|
Cedar and Orange Revolutions Were the Beginning, Not the End of Democratic Reforms
By CCD Staff, July 31, 2006
In his July 31, 2006, Washington Post op-ed, Jackson Diehl says the current crises in Lebanon and especially Ukraine challenge the pro-Western democracies that were part of President Bush’s democracy policy. It is up to Bush, Diehl said, to choose whether or not to support the democratic systems that are now being “skillfully exploited by the revolution's erstwhile losers.”
Diehl focuses mostly on Ukraine and the political power struggle occurring between Ukrainian President Viktor Yushchenko and Viktor Yanukovich, Yushchenko’s rival for the presidency and future prime minter of Ukraine. Yanukovich, who will have equal or greater power than Yushchenko as prime minister, is seen as a threat to Western interests and a pawn of Russia. Yet he won his March 2006 parliamentary election fairly, and has tried to form a coalition government with Yushchenko.
“For Bush, the question is: Should the United States accept a democratic Ukrainian government that turns its back on the West, or encourage its allies to twist the political system to prevent that outcome?,” Diehl wrote. “Was the Orange Revolution about installing democracy or shifting Ukraine from Moscow's orbit to that of Washington and Brussels? … The Bush administration has been working for months to keep Yanukovich out of power.” A few weeks ago it urged Yushchenko not to seal a pact he was about to make with his pro-Russian rival. But by the end of last week, officials were saying that Bush had decided to accept any democratic outcome in Ukraine -- including a government that rejects the West -- as long as that government preserves free elections and free markets.

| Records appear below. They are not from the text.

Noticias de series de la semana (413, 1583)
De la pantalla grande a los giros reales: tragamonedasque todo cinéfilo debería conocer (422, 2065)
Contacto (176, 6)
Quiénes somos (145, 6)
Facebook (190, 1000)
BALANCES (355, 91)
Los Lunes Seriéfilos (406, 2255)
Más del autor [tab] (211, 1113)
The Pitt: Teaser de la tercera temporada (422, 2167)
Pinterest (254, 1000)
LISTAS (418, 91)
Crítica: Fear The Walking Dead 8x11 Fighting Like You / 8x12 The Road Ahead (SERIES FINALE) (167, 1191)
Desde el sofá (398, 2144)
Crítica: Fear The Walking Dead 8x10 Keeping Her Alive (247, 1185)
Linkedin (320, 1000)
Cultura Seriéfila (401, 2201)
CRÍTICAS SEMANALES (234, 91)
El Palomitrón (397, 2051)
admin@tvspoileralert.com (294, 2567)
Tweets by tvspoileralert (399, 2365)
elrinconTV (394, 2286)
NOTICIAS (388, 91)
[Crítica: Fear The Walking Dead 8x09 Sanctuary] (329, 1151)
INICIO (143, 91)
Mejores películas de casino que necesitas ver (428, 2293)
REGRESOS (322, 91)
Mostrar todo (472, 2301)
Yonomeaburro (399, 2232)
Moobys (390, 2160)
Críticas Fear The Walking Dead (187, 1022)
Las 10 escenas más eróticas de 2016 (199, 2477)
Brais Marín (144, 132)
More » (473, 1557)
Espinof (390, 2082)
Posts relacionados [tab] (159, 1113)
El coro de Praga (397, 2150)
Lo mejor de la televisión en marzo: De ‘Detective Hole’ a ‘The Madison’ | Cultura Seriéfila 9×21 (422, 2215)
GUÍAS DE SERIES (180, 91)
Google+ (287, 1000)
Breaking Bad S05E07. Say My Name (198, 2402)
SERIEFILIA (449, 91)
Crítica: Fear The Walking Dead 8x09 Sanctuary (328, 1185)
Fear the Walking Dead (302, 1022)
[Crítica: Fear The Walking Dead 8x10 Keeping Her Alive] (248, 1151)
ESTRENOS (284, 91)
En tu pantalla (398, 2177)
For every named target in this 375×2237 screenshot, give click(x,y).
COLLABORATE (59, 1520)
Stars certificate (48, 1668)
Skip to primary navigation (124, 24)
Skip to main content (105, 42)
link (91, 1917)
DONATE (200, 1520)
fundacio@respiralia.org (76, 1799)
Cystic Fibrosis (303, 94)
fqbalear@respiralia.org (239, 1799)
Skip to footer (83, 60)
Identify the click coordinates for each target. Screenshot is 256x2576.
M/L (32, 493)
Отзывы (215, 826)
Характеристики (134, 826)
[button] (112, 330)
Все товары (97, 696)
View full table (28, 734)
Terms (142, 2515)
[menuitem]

Between the power struggle in Ukraine and the fighting between Israel and Hezbollah in Lebanon, the democratic achievements could be lost, said Diehl. These crises are stark evidence that the color revolutions in 2004 and 2005 were the beginning, not the end, of democratic reform, and the successful continuation of this reform will depend on the choices the Bush administration makes.